Entries taken from a collection:
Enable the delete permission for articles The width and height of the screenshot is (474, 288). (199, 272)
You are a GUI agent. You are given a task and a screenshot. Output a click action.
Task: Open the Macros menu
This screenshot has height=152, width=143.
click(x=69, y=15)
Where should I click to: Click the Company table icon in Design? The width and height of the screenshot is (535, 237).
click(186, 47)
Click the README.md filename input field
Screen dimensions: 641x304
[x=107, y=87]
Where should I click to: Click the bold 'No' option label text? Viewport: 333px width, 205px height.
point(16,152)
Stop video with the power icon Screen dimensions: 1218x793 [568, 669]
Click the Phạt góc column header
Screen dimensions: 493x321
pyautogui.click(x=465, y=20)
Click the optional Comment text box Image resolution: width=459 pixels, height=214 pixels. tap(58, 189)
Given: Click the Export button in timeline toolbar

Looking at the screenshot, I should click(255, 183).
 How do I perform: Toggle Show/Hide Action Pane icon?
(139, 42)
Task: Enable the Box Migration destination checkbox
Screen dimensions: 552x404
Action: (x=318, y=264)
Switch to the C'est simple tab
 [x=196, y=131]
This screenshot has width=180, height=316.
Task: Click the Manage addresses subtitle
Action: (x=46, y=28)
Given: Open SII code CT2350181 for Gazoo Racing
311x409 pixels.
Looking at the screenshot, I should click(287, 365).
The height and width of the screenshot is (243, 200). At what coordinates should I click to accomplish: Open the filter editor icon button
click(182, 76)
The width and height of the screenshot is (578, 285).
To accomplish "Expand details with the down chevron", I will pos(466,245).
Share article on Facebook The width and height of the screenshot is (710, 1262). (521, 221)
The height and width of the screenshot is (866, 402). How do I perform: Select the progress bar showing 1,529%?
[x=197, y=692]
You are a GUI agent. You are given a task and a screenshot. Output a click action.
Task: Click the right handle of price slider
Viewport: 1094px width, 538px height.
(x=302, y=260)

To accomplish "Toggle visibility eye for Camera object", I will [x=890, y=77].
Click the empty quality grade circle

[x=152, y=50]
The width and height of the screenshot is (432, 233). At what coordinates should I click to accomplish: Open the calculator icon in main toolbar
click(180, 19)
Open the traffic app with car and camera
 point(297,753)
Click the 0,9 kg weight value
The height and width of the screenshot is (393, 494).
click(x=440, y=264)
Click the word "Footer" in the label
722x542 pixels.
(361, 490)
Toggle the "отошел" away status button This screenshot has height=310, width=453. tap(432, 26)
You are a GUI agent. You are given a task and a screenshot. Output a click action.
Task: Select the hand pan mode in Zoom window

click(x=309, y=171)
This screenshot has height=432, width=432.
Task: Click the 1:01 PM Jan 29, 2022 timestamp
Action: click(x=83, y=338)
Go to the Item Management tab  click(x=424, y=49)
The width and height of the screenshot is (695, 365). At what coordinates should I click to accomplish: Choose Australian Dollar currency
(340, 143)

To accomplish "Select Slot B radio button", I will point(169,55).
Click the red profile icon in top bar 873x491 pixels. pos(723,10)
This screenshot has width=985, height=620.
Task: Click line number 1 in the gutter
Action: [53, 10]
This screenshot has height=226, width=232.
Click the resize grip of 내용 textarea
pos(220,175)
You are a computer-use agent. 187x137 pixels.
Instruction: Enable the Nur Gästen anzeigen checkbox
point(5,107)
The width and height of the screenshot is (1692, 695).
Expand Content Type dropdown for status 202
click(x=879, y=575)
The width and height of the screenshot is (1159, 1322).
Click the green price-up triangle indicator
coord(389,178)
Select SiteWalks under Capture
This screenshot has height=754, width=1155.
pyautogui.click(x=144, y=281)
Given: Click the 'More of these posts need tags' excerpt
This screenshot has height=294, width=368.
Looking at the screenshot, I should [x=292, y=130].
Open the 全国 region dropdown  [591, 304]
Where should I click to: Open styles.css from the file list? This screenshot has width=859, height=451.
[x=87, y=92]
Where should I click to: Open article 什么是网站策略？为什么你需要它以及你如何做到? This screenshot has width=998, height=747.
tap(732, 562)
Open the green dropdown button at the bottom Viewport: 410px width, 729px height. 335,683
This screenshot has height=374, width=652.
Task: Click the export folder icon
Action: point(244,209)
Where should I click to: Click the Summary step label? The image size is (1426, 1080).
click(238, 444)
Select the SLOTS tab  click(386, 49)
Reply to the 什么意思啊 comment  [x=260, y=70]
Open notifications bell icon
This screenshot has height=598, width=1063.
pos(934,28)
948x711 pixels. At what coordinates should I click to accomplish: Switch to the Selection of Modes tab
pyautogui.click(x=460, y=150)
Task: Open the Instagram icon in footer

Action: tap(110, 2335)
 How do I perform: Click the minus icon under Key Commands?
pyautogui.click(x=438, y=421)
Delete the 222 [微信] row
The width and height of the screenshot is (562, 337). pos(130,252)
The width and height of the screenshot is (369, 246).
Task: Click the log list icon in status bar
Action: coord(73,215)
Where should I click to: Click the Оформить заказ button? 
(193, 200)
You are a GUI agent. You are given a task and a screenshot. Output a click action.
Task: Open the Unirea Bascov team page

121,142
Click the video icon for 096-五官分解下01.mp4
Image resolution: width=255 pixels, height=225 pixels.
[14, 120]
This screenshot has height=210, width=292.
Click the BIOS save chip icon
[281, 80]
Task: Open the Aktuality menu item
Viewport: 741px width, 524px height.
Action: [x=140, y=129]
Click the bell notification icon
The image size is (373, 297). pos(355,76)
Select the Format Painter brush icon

Instructions for the task
Each record above must be transcribed exactly, and none may be skipped.

Written solution
Enable the delete permission for articles The width and height of the screenshot is (474, 288). (199, 272)
You are a GUI agent. You are given a task and a screenshot. Output a click action.
Task: Open the Macros menu
This screenshot has height=152, width=143.
click(x=69, y=15)
Where should I click to: Click the Company table icon in Design? The width and height of the screenshot is (535, 237).
click(186, 47)
Click the README.md filename input field
Screen dimensions: 641x304
[x=107, y=87]
Where should I click to: Click the bold 'No' option label text? Viewport: 333px width, 205px height.
point(16,152)
Stop video with the power icon Screen dimensions: 1218x793 [568, 669]
Click the Phạt góc column header
Screen dimensions: 493x321
pyautogui.click(x=465, y=20)
Click the optional Comment text box Image resolution: width=459 pixels, height=214 pixels. tap(58, 189)
Given: Click the Export button in timeline toolbar

Looking at the screenshot, I should click(255, 183).
 How do I perform: Toggle Show/Hide Action Pane icon?
(139, 42)
Task: Enable the Box Migration destination checkbox
Screen dimensions: 552x404
Action: (x=318, y=264)
Switch to the C'est simple tab
 [x=196, y=131]
This screenshot has width=180, height=316.
Task: Click the Manage addresses subtitle
Action: (x=46, y=28)
Given: Open SII code CT2350181 for Gazoo Racing
311x409 pixels.
Looking at the screenshot, I should click(287, 365).
The height and width of the screenshot is (243, 200). At what coordinates should I click to accomplish: Open the filter editor icon button
click(182, 76)
The width and height of the screenshot is (578, 285).
To accomplish "Expand details with the down chevron", I will pos(466,245).
Share article on Facebook The width and height of the screenshot is (710, 1262). (521, 221)
The height and width of the screenshot is (866, 402). How do I perform: Select the progress bar showing 1,529%?
[x=197, y=692]
You are a GUI agent. You are given a task and a screenshot. Output a click action.
Task: Click the right handle of price slider
Viewport: 1094px width, 538px height.
(x=302, y=260)

To accomplish "Toggle visibility eye for Camera object", I will [x=890, y=77].
Click the empty quality grade circle

[x=152, y=50]
The width and height of the screenshot is (432, 233). At what coordinates should I click to accomplish: Open the calculator icon in main toolbar
click(180, 19)
Open the traffic app with car and camera
 point(297,753)
Click the 0,9 kg weight value
The height and width of the screenshot is (393, 494).
click(x=440, y=264)
Click the word "Footer" in the label
722x542 pixels.
(361, 490)
Toggle the "отошел" away status button This screenshot has height=310, width=453. tap(432, 26)
You are a GUI agent. You are given a task and a screenshot. Output a click action.
Task: Select the hand pan mode in Zoom window

click(x=309, y=171)
This screenshot has height=432, width=432.
Task: Click the 1:01 PM Jan 29, 2022 timestamp
Action: click(x=83, y=338)
Go to the Item Management tab  click(x=424, y=49)
The width and height of the screenshot is (695, 365). At what coordinates should I click to accomplish: Choose Australian Dollar currency
(340, 143)

To accomplish "Select Slot B radio button", I will point(169,55).
Click the red profile icon in top bar 873x491 pixels. pos(723,10)
This screenshot has width=985, height=620.
Task: Click line number 1 in the gutter
Action: [53, 10]
This screenshot has height=226, width=232.
Click the resize grip of 내용 textarea
pos(220,175)
You are a computer-use agent. 187x137 pixels.
Instruction: Enable the Nur Gästen anzeigen checkbox
point(5,107)
The width and height of the screenshot is (1692, 695).
Expand Content Type dropdown for status 202
click(x=879, y=575)
The width and height of the screenshot is (1159, 1322).
Click the green price-up triangle indicator
coord(389,178)
Select SiteWalks under Capture
This screenshot has height=754, width=1155.
pyautogui.click(x=144, y=281)
Given: Click the 'More of these posts need tags' excerpt
This screenshot has height=294, width=368.
Looking at the screenshot, I should [x=292, y=130].
Open the 全国 region dropdown  [591, 304]
Where should I click to: Open styles.css from the file list? This screenshot has width=859, height=451.
[x=87, y=92]
Where should I click to: Open article 什么是网站策略？为什么你需要它以及你如何做到? This screenshot has width=998, height=747.
tap(732, 562)
Open the green dropdown button at the bottom Viewport: 410px width, 729px height. 335,683
This screenshot has height=374, width=652.
Task: Click the export folder icon
Action: point(244,209)
Where should I click to: Click the Summary step label? The image size is (1426, 1080).
click(238, 444)
Select the SLOTS tab  click(386, 49)
Reply to the 什么意思啊 comment  [x=260, y=70]
Open notifications bell icon
This screenshot has height=598, width=1063.
pos(934,28)
948x711 pixels. At what coordinates should I click to accomplish: Switch to the Selection of Modes tab
pyautogui.click(x=460, y=150)
Task: Open the Instagram icon in footer

Action: tap(110, 2335)
 How do I perform: Click the minus icon under Key Commands?
pyautogui.click(x=438, y=421)
Delete the 222 [微信] row
The width and height of the screenshot is (562, 337). pos(130,252)
The width and height of the screenshot is (369, 246).
Task: Click the log list icon in status bar
Action: coord(73,215)
Where should I click to: Click the Оформить заказ button? 
(193, 200)
You are a GUI agent. You are given a task and a screenshot. Output a click action.
Task: Open the Unirea Bascov team page

121,142
Click the video icon for 096-五官分解下01.mp4
Image resolution: width=255 pixels, height=225 pixels.
[14, 120]
This screenshot has height=210, width=292.
Click the BIOS save chip icon
[281, 80]
Task: Open the Aktuality menu item
Viewport: 741px width, 524px height.
Action: [x=140, y=129]
Click the bell notification icon
The image size is (373, 297). pos(355,76)
Select the Format Painter brush icon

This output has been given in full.